Driver exits non-zero, summary shows success: false One or more operations failed Surface the failed op's error from the summary; check run.log for the C++ stack/warning. Don't try to interpret partial output.
Argument silently has no effect Argument key mismatch (operations don't error on unknown keys) Verify the key against the operation's addArgument() calls in source/operations/<key>/<OperationClass>.cpp or the Parameters table in .agents/operations/<key>.md.
PowerShell & tools\perf_operations\run.bat ... errors with NativeCommandError PowerShell wraps stderr lines from native executables in error records. The driver may have succeeded — *> redirects all streams to the log; check $LASTEXITCODE to confirm. Don't add 2>&1 separately; *> already merges.
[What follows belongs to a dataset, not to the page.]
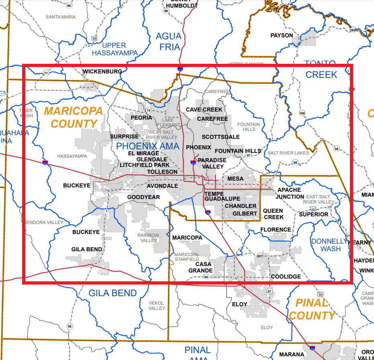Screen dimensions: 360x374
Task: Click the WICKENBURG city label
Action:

If the user hasn't built the repo, don't attempt the build yourself — the build takes minutes and may need flags. Point at the build skill and stop.

Purpose

Apply a chain of Usd Optimize operations to a USD stage and save the optimized result. Use checkout-provided helper wrappers when they are present, or the selected runtime's equivalent operation API/path when they are not. Closes the validate → optimize → re-validate loop. Handles input validation, operation availability checks, output-path resolution, long-running execution, post-run summary, and re-validation hand-off.

Prerequisites

  • A selected Usd Optimize runtime. Checkout-provided helper wrappers require a built repo (./repo.sh build or repo.bat build); Kit, standalone package, and wheel installs may not provide those wrappers.
  • A USD asset (.usd / .usda / .usdc / .usdz).
  • Exactly one operation source: an inline JSON --config, a JSON file via --config-file, or a named --pipeline.
  • A writable output location — defaults to a temp dir keyed by SHA1 of the asset path; override with --output.

Limitations

  • This skill executes operations; it does not author new ones — for that, use new-operation.
  • It does not expose analysisMode through the JSON config (that key is not a recognized executionContext flag). Use run-validators for analysis-only inspection.
  • Long-running execution depends on the agent harness — Claude Code uses run_in_background: true; generic shells use nohup / Start-Process. Foreground --no-save works everywhere but blocks.
  • Destructive ops (decimateMeshes, removeSmallGeometry, meshCleanup makeManifold, optimizeMaterials convertToColor) require explicit user confirmation before invocation — see the Confirm before running destructive ops table.
  • This skill won't trigger a build. If _build/ is missing, point at the build skill and stop.

Troubleshooting

The Errors to handle table above already covers the main failure modes. Additional meta-troubleshooting:

Symptom Likely cause Fix
Driver appears to hang for >5 min on a "small" asset A destructive op (e.g. decimateMeshes with cut-and-glue) is dominating runtime. Tail <output_dir>/run.log; if a single op is mid-flight, wait. To bound runtime, switch to --pipeline safe-cleanup or remove the heavy op.
Output exists but interpret-validators reports the same failures Operations didn't address the targeted rules — argument key mismatch or wrong op family. Check summary.json for per-op results; cross-reference with .agents/operations/<key>.md.
summary.json shows success: true but the stage looks unchanged Op ran on an empty selection (paths filter / wrong prim type). Use inspect-asset to confirm the stage has the prims the op targets.
Re-validation lift comparison says "no improvement" Ran the wrong pipeline for the bottleneck. Check .agents/operations/PIPELINES.md to pick the bucket that matches the failing rules.